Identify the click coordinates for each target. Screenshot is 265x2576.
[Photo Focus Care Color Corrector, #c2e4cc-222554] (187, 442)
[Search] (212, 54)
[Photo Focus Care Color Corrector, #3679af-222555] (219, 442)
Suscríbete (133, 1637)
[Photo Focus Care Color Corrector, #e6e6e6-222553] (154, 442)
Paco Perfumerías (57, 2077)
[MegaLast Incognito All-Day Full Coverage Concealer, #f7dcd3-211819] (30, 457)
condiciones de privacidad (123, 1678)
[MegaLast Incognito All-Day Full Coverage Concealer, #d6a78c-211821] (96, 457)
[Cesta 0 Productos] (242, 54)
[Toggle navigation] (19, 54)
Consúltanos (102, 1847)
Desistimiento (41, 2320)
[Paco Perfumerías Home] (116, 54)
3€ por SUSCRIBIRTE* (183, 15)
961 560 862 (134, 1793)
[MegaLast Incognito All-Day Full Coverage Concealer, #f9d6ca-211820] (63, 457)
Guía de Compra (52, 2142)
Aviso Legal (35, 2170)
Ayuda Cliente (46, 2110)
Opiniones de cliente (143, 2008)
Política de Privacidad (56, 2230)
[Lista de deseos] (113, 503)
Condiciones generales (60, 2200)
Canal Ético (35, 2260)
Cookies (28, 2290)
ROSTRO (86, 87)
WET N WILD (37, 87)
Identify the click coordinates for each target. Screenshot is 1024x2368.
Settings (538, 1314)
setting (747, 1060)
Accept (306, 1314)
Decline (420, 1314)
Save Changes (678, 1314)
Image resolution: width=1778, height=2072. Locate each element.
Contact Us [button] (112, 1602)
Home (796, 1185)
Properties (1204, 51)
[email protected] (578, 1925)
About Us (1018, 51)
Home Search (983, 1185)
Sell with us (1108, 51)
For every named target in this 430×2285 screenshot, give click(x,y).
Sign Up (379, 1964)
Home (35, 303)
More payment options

= = =

#### EXERCISE OBJECTIVE:
Transcribe all the data word for word, as it appears above.

#### TASK OUTPUT:
Identify the click coordinates for each target. Screenshot is 265x2576.
[Photo Focus Care Color Corrector, #c2e4cc-222554] (187, 442)
[Search] (212, 54)
[Photo Focus Care Color Corrector, #3679af-222555] (219, 442)
Suscríbete (133, 1637)
[Photo Focus Care Color Corrector, #e6e6e6-222553] (154, 442)
Paco Perfumerías (57, 2077)
[MegaLast Incognito All-Day Full Coverage Concealer, #f7dcd3-211819] (30, 457)
condiciones de privacidad (123, 1678)
[MegaLast Incognito All-Day Full Coverage Concealer, #d6a78c-211821] (96, 457)
[Cesta 0 Productos] (242, 54)
[Toggle navigation] (19, 54)
Consúltanos (102, 1847)
Desistimiento (41, 2320)
[Paco Perfumerías Home] (116, 54)
3€ por SUSCRIBIRTE* (183, 15)
961 560 862 (134, 1793)
[MegaLast Incognito All-Day Full Coverage Concealer, #f9d6ca-211820] (63, 457)
Guía de Compra (52, 2142)
Aviso Legal (35, 2170)
Ayuda Cliente (46, 2110)
Opiniones de cliente (143, 2008)
Política de Privacidad (56, 2230)
[Lista de deseos] (113, 503)
Condiciones generales (60, 2200)
Canal Ético (35, 2260)
Cookies (28, 2290)
ROSTRO (86, 87)
WET N WILD (37, 87)
Identify the click coordinates for each target. Screenshot is 1024x2368.
Settings (538, 1314)
setting (747, 1060)
Accept (306, 1314)
Decline (420, 1314)
Save Changes (678, 1314)
Image resolution: width=1778, height=2072. Locate each element.
Contact Us [button] (112, 1602)
Home (796, 1185)
Properties (1204, 51)
[email protected] (578, 1925)
About Us (1018, 51)
Home Search (983, 1185)
Sell with us (1108, 51)
For every named target in this 430×2285 screenshot, give click(x,y).
Sign Up (379, 1964)
Home (35, 303)
More payment options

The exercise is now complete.